Click-target data
+-------+

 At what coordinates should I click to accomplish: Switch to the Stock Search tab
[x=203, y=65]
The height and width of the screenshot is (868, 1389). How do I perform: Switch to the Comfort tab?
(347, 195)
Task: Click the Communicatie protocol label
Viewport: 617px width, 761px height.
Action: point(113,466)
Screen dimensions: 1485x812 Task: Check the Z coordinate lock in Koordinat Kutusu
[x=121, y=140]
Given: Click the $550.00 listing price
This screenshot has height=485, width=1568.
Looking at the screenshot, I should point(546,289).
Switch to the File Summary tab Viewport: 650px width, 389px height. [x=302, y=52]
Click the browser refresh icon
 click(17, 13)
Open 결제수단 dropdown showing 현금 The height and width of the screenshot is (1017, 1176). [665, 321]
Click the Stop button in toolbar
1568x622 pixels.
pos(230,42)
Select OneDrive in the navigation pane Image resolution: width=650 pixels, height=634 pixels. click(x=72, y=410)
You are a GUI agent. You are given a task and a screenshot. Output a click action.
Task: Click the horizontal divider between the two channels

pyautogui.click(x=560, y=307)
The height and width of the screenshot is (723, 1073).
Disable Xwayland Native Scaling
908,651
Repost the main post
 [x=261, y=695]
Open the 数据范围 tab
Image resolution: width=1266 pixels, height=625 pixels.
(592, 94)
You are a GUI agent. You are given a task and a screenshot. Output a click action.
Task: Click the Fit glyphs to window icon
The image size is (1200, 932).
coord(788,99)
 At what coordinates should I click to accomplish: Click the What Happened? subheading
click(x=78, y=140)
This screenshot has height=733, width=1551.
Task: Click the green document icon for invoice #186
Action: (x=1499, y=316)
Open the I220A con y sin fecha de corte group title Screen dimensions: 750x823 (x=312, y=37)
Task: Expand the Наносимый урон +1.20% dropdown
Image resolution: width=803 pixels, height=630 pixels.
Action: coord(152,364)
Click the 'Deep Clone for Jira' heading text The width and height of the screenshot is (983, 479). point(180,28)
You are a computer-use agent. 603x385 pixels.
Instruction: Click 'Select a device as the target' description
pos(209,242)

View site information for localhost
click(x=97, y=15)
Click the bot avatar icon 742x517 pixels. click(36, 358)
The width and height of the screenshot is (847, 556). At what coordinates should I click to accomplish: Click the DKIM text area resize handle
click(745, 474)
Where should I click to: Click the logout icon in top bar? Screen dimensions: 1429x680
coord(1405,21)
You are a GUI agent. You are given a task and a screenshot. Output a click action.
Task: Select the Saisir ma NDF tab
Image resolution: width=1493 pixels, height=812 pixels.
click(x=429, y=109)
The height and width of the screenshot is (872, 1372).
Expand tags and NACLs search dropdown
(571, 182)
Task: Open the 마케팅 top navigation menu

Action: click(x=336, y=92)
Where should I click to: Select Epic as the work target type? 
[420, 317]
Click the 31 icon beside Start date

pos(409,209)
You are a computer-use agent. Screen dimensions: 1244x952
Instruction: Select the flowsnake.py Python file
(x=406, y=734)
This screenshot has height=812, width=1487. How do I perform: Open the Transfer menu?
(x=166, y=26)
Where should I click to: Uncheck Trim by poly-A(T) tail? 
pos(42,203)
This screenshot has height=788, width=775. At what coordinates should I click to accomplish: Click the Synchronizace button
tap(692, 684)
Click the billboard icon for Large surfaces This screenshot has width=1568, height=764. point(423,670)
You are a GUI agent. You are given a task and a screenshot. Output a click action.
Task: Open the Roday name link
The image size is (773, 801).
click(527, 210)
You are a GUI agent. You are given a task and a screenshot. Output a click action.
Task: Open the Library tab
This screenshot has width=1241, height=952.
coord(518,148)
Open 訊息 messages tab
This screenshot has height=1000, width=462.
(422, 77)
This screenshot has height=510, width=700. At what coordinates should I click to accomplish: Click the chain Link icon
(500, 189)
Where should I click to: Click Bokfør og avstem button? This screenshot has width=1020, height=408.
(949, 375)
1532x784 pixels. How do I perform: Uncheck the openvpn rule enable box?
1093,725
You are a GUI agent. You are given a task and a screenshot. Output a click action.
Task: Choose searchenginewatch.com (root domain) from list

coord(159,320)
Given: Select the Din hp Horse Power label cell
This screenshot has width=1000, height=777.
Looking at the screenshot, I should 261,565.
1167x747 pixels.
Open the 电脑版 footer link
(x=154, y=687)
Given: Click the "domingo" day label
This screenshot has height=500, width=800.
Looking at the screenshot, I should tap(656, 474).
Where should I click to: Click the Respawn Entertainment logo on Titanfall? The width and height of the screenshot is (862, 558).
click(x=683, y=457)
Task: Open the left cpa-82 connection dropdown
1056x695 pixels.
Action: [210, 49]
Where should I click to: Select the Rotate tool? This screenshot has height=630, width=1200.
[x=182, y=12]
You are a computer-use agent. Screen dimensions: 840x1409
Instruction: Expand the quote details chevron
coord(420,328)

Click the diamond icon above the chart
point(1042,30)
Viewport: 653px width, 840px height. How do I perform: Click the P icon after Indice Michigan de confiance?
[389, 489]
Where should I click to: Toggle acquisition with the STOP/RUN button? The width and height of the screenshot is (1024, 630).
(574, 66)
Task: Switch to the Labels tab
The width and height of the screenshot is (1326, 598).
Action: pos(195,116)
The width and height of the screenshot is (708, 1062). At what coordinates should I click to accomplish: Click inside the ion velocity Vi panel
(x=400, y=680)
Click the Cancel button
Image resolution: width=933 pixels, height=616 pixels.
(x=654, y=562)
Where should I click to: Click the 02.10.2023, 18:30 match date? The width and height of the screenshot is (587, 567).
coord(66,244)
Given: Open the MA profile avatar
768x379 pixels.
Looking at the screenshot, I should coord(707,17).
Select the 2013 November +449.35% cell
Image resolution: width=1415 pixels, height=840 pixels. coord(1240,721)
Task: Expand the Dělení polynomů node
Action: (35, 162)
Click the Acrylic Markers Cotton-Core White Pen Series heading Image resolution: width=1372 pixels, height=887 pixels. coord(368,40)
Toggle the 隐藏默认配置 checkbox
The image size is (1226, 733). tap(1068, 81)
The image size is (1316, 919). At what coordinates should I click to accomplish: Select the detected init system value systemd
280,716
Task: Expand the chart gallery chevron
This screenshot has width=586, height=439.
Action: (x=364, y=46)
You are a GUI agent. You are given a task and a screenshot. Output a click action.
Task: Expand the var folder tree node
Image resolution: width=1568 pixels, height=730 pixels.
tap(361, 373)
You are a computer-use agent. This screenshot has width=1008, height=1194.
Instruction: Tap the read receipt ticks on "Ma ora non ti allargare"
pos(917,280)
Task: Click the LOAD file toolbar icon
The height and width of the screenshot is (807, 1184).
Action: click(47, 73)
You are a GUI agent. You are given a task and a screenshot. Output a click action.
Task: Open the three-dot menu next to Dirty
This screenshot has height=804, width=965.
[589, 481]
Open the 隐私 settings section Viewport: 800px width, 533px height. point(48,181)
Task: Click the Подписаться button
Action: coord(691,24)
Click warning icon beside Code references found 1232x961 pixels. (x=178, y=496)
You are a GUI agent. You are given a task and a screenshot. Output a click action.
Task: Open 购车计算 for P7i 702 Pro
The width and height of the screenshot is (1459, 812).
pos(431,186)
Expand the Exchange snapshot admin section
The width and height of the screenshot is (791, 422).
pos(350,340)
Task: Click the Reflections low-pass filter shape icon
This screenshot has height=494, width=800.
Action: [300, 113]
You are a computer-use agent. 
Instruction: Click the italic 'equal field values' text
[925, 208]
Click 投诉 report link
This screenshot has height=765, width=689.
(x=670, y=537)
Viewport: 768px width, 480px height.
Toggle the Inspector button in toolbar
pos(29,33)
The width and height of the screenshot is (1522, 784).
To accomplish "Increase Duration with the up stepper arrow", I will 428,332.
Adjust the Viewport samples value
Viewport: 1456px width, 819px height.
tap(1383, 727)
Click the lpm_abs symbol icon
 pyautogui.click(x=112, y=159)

+-------+

## THE PROBLEM
Swap "Comfort" for "Climate" in the rows from the first one through the line holding "[x=121, y=140]", inclusive. Rewrite only those lines and leave everything else unchanged.

## WRITTEN RESPONSE
 At what coordinates should I click to accomplish: Switch to the Stock Search tab
[x=203, y=65]
The height and width of the screenshot is (868, 1389). How do I perform: Switch to the Climate tab?
(347, 195)
Task: Click the Communicatie protocol label
Viewport: 617px width, 761px height.
Action: point(113,466)
Screen dimensions: 1485x812 Task: Check the Z coordinate lock in Koordinat Kutusu
[x=121, y=140]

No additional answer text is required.